I decomposed my selected aus_retail series using an X-11 decomposition (via X-13ARIMA-SEATS). The trend component captures the long-run movement in retail turnover, while the seasonal component shows a stable monthly pattern. The decomposition highlights potential outliers through spikes in the irregular (remainder) component. Compared with my earlier visual exploration, the X-11 results made months like 1989 Dec, 1998 Oct, and 2005 Jan stand out as unusually high/low relative to the expected trend and seasonality, suggesting temporary shocks (e.g., policy changes, one-off events, or data anomalies) that were not as obvious in the raw plot.

3.9

Figures 3.19 and 3.20 show the result of decomposing the number of persons in the Civilian labour force in Australian each month from February 1978 to August 1995.

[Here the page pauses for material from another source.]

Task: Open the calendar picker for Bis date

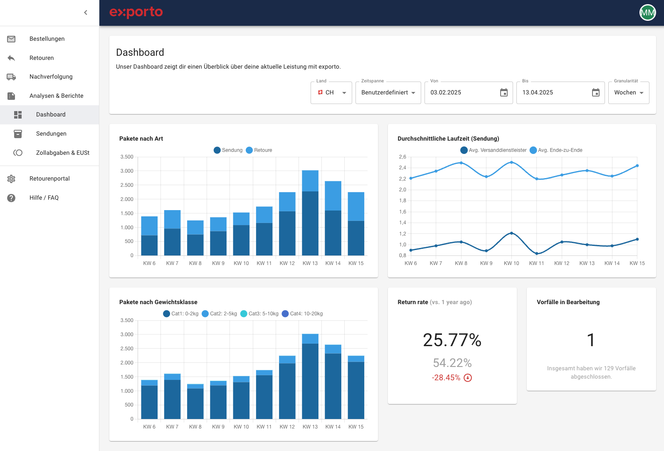Action: [595, 93]
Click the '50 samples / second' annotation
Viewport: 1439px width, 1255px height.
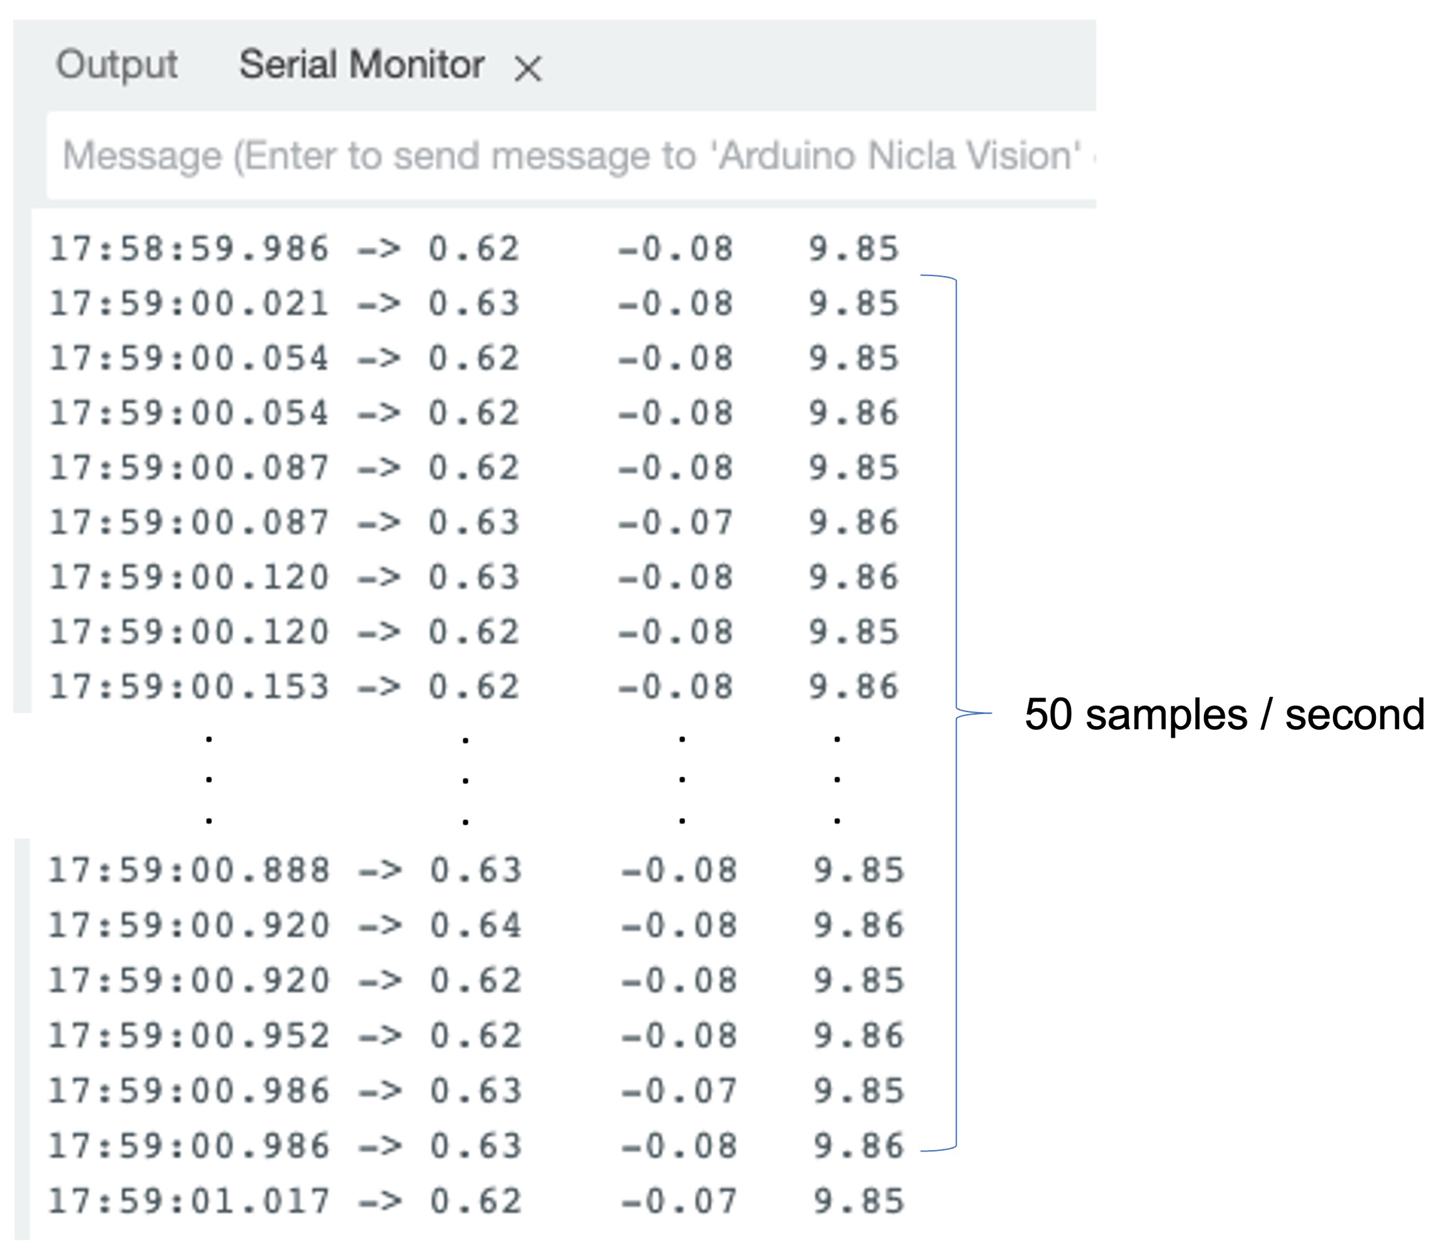click(1224, 715)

  1. Write about 3-5 sentences describing the results of the decomposition. Pay particular attention to the scales of the graphs in making your interpretation.

The observed labor force series shows a strong upward movement from the late 1970s to 1995, and this is captured almost entirely by the trend component. The seasonal component is relatively small by comparison. It’s swings are only around ±100, which is tiny relative to an overall level near 7,000-9,000. The remainder is usually close to zero, but there is a very large negative spike around the early 1990s, indicating an unusual shock that is not explained by the trend or seasonality. The seasonal subseries plot confirms a stable within-year pattern. Some months are consistently above average while others are consistently below average.

  1. Is the recession of 1991/1992 visible in the estimated components?

Yes—partly. You can see a noticeable slowing/flattening in the trend around 1991–1992 compared with the faster growth before and after, and the remainder shows an unusually large negative movement in the early 1990s, consistent with an economic shock during the recession period. The seasonal pattern itself stays fairly stable, so the recession signal shows up more in the trend and especially the remainder, not in seasonality.